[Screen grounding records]
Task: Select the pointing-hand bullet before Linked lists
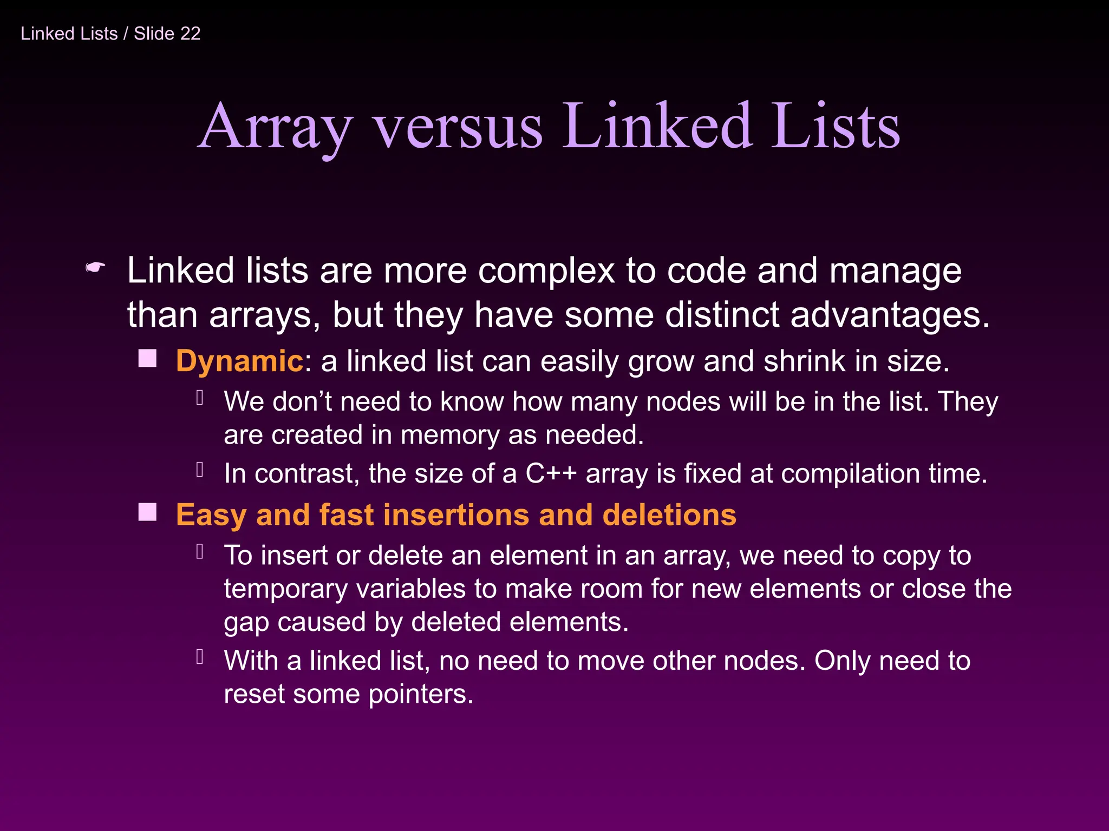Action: tap(95, 267)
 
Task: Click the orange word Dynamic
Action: tap(239, 361)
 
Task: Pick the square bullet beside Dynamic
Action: tap(147, 358)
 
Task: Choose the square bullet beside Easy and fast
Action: tap(147, 512)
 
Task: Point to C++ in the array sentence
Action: tap(551, 473)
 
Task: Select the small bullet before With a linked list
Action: tap(200, 657)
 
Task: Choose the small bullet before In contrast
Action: tap(200, 470)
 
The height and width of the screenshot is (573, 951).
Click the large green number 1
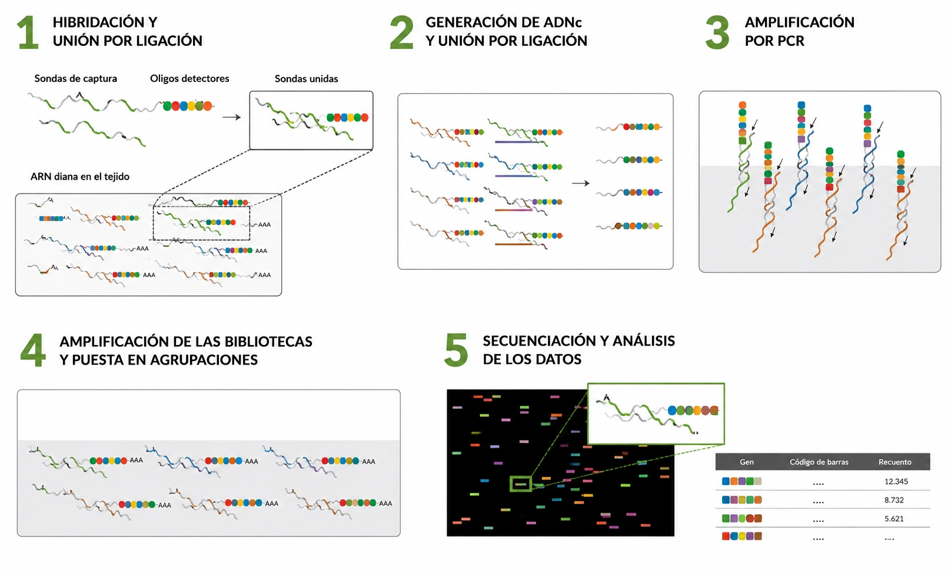click(x=28, y=32)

## Exercise task:
Report each line of the records that contains the word "Dynamic".

## Output of the exercise:
Task: Click the orange word Dynamic
Task: Pick the square bullet beside Dynamic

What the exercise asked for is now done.